Summary of Key Points
This article discusses how hospitals can provide high-quality medical services (especially for national treatment or special needs patients), emphasizing that it's not enough to just upgrade the physical facilities (such as replacing sofas with leather ones or upgrading the decoration). The key lies in "intangible aspects" such as choosing the right business model, calculating financial costs accurately, establishing rules to prevent favoritism, balancing internal incentives, and using cross-subsidies to address public opinion. The ultimate goal is to turn high-end medical services into a sustainable business model that does not deplete personal relationships or cause internal conflicts, while also contributing to the improvement of public healthcare systems. This transformation aims to transform hospitals from "disease-treatment facilities" into "health management organizations."
Detailed Analysis
#### 1. Choosing the Right Business Model: Avoid the Mayo Clinic's one-time check-up approach; an integrated "in-hospital hospital" model is more suitable for domestic hospitals
The article identifies three global models of high-end medical services:
- Destination-based models (Mayo Clinic/Cleveland): These provide one-time check-ups for executives, where customers fly in for top-tier examinations and consultations that cost thousands to tens of thousands of dollars. However, these are "one-off transactions," resulting in low long-term value.
- Pure membership models (MDVIP): These charge annual fees ranging from several thousand to tens of thousands of dollars for access to doctors' time and convenience.
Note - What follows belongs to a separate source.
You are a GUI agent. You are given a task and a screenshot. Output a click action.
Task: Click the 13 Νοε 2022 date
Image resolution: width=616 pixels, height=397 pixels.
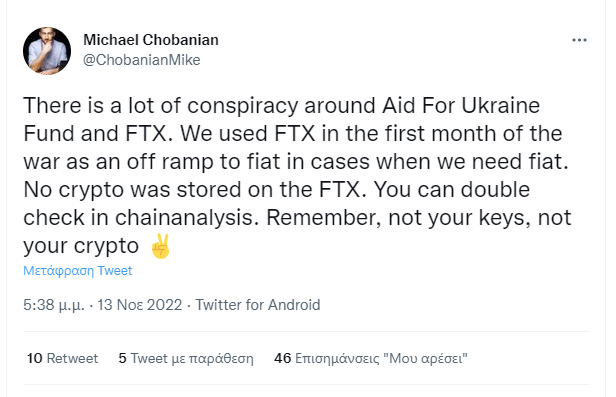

Doctors typically serve 300–600 patients; while this model is popular abroad, it's difficult to replicate in domestic hospitals due to a lack of medical resources and member bases.
- Integrated hybrid models (used by Fudan Zhongshan Hospital and Sir Run Run Shaw Hospital): These models are best suited for public hospitals in China. They create separate physical spaces and teams dedicated to high-end services, with health managers handling appointments and providing companionship during consultations. When using specialized equipment (e.g., 3.0T MRI machines), the hospital charges at commercial rates. This approach avoids competing with regular patients while encouraging departmental cooperation and converts one-time check-up fees (10,000–20,000 yuan) into annual membership fees (tens of thousands to hundreds of thousands of yuan), generating steady revenue.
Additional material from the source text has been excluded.